== What the task asks ==
Rewrite the data below as a JSON list of strings, one string per line, leaving out blank lines.

== Stored data ==
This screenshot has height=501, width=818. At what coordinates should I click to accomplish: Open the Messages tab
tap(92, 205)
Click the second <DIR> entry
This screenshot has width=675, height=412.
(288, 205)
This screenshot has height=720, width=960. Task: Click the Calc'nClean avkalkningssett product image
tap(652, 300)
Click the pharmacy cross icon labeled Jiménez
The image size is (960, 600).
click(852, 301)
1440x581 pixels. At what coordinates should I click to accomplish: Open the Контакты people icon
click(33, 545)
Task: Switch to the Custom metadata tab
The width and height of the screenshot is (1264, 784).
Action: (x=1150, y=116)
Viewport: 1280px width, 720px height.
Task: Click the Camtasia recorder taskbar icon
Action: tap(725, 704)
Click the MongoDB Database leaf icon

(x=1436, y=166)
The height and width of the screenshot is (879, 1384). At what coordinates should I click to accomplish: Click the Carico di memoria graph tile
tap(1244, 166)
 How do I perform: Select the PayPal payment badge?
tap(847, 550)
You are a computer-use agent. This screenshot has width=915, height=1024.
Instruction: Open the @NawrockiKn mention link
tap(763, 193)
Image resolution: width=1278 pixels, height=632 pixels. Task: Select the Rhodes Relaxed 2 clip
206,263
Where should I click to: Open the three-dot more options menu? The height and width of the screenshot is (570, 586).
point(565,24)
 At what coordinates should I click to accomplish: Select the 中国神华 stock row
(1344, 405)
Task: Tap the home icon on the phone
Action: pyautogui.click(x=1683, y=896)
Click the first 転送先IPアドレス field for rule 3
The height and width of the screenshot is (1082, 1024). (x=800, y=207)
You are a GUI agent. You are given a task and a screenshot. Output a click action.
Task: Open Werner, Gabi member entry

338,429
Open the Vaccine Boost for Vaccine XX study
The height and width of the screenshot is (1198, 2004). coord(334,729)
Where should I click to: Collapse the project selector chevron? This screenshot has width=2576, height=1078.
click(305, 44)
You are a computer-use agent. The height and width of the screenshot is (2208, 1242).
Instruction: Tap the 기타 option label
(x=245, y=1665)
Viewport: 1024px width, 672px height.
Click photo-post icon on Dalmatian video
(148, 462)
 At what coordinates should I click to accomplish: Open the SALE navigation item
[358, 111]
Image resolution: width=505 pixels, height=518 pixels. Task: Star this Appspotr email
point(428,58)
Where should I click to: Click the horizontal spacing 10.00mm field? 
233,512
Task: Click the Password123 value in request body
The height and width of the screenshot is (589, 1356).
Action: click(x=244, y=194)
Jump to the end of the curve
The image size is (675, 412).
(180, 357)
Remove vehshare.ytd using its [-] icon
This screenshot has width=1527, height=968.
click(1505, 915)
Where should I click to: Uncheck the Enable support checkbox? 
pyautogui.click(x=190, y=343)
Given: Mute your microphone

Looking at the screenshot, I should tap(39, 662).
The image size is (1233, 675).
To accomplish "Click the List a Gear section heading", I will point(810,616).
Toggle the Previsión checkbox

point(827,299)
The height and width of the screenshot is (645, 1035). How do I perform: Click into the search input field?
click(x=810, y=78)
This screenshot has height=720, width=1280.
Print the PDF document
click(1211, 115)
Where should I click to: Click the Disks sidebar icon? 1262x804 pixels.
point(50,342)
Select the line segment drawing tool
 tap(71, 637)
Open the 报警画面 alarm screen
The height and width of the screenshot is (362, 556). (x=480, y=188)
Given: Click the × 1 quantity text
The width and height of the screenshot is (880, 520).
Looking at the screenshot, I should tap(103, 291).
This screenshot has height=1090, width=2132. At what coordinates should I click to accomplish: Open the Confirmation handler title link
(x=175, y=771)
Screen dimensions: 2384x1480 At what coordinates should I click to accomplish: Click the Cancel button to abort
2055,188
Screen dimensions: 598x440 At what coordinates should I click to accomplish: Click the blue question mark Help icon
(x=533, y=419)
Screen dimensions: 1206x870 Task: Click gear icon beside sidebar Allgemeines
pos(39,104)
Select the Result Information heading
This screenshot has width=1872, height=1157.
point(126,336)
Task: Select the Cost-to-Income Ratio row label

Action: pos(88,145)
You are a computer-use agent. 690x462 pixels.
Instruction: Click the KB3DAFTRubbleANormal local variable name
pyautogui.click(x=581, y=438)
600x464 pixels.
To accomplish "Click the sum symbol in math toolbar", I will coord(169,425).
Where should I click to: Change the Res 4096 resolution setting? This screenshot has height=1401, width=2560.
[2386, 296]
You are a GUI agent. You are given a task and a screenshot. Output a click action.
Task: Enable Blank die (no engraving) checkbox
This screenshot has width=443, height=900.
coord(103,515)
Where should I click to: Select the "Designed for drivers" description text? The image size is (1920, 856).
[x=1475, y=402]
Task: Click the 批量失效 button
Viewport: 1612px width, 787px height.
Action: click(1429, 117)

== Reply ==
[
  "This screenshot has height=501, width=818. At what coordinates should I click to accomplish: Open the Messages tab",
  "tap(92, 205)",
  "Click the second <DIR> entry",
  "This screenshot has width=675, height=412.",
  "(288, 205)",
  "This screenshot has height=720, width=960. Task: Click the Calc'nClean avkalkningssett product image",
  "tap(652, 300)",
  "Click the pharmacy cross icon labeled Jiménez",
  "The image size is (960, 600).",
  "click(852, 301)",
  "1440x581 pixels. At what coordinates should I click to accomplish: Open the Контакты people icon",
  "click(33, 545)",
  "Task: Switch to the Custom metadata tab",
  "The width and height of the screenshot is (1264, 784).",
  "Action: (x=1150, y=116)",
  "Viewport: 1280px width, 720px height.",
  "Task: Click the Camtasia recorder taskbar icon",
  "Action: tap(725, 704)",
  "Click the MongoDB Database leaf icon",
  "(x=1436, y=166)",
  "The height and width of the screenshot is (879, 1384). At what coordinates should I click to accomplish: Click the Carico di memoria graph tile",
  "tap(1244, 166)",
  " How do I perform: Select the PayPal payment badge?",
  "tap(847, 550)",
  "You are a computer-use agent. This screenshot has width=915, height=1024.",
  "Instruction: Open the @NawrockiKn mention link",
  "tap(763, 193)",
  "Image resolution: width=1278 pixels, height=632 pixels. Task: Select the Rhodes Relaxed 2 clip",
  "206,263",
  "Where should I click to: Open the three-dot more options menu? The height and width of the screenshot is (570, 586).",
  "point(565,24)",
  " At what coordinates should I click to accomplish: Select the 中国神华 stock row",
  "(1344, 405)",
  "Task: Tap the home icon on the phone",
  "Action: pyautogui.click(x=1683, y=896)",
  "Click the first 転送先IPアドレス field for rule 3",
  "The height and width of the screenshot is (1082, 1024). (x=800, y=207)",
  "You are a GUI agent. You are given a task and a screenshot. Output a click action.",
  "Task: Open Werner, Gabi member entry",
  "338,429",
  "Open the Vaccine Boost for Vaccine XX study",
  "The height and width of the screenshot is (1198, 2004). coord(334,729)",
  "Where should I click to: Collapse the project selector chevron? This screenshot has width=2576, height=1078.",
  "click(305, 44)",
  "You are a computer-use agent. The height and width of the screenshot is (2208, 1242).",
  "Instruction: Tap the 기타 option label",
  "(x=245, y=1665)",
  "Viewport: 1024px width, 672px height.",
  "Click photo-post icon on Dalmatian video",
  "(148, 462)",
  " At what coordinates should I click to accomplish: Open the SALE navigation item",
  "[358, 111]",
  "Image resolution: width=505 pixels, height=518 pixels. Task: Star this Appspotr email",
  "point(428,58)",
  "Where should I click to: Click the horizontal spacing 10.00mm field? ",
  "233,512",
  "Task: Click the Password123 value in request body",
  "The height and width of the screenshot is (589, 1356).",
  "Action: click(x=244, y=194)",
  "Jump to the end of the curve",
  "The image size is (675, 412).",
  "(180, 357)",
  "Remove vehshare.ytd using its [-] icon",
  "This screenshot has width=1527, height=968.",
  "click(1505, 915)",
  "Where should I click to: Uncheck the Enable support checkbox? ",
  "pyautogui.click(x=190, y=343)",
  "Given: Mute your microphone",
  "Looking at the screenshot, I should tap(39, 662).",
  "The image size is (1233, 675).",
  "To accomplish \"Click the List a Gear section heading\", I will point(810,616).",
  "Toggle the Previsión checkbox",
  "point(827,299)",
  "The height and width of the screenshot is (645, 1035). How do I perform: Click into the search input field?",
  "click(x=810, y=78)",
  "This screenshot has height=720, width=1280.",
  "Print the PDF document",
  "click(1211, 115)",
  "Where should I click to: Click the Disks sidebar icon? 1262x804 pixels.",
  "point(50,342)",
  "Select the line segment drawing tool",
  " tap(71, 637)",
  "Open the 报警画面 alarm screen",
  "The height and width of the screenshot is (362, 556). (x=480, y=188)",
  "Given: Click the × 1 quantity text",
  "The width and height of the screenshot is (880, 520).",
  "Looking at the screenshot, I should tap(103, 291).",
  "This screenshot has height=1090, width=2132. At what coordinates should I click to accomplish: Open the Confirmation handler title link",
  "(x=175, y=771)",
  "Screen dimensions: 2384x1480 At what coordinates should I click to accomplish: Click the Cancel button to abort",
  "2055,188",
  "Screen dimensions: 598x440 At what coordinates should I click to accomplish: Click the blue question mark Help icon",
  "(x=533, y=419)",
  "Screen dimensions: 1206x870 Task: Click gear icon beside sidebar Allgemeines",
  "pos(39,104)",
  "Select the Result Information heading",
  "This screenshot has width=1872, height=1157.",
  "point(126,336)",
  "Task: Select the Cost-to-Income Ratio row label",
  "Action: pos(88,145)",
  "You are a computer-use agent. 690x462 pixels.",
  "Instruction: Click the KB3DAFTRubbleANormal local variable name",
  "pyautogui.click(x=581, y=438)",
  "600x464 pixels.",
  "To accomplish \"Click the sum symbol in math toolbar\", I will coord(169,425).",
  "Where should I click to: Change the Res 4096 resolution setting? This screenshot has height=1401, width=2560.",
  "[2386, 296]",
  "You are a GUI agent. You are given a task and a screenshot. Output a click action.",
  "Task: Enable Blank die (no engraving) checkbox",
  "This screenshot has width=443, height=900.",
  "coord(103,515)",
  "Where should I click to: Select the \"Designed for drivers\" description text? The image size is (1920, 856).",
  "[x=1475, y=402]",
  "Task: Click the 批量失效 button",
  "Viewport: 1612px width, 787px height.",
  "Action: click(1429, 117)"
]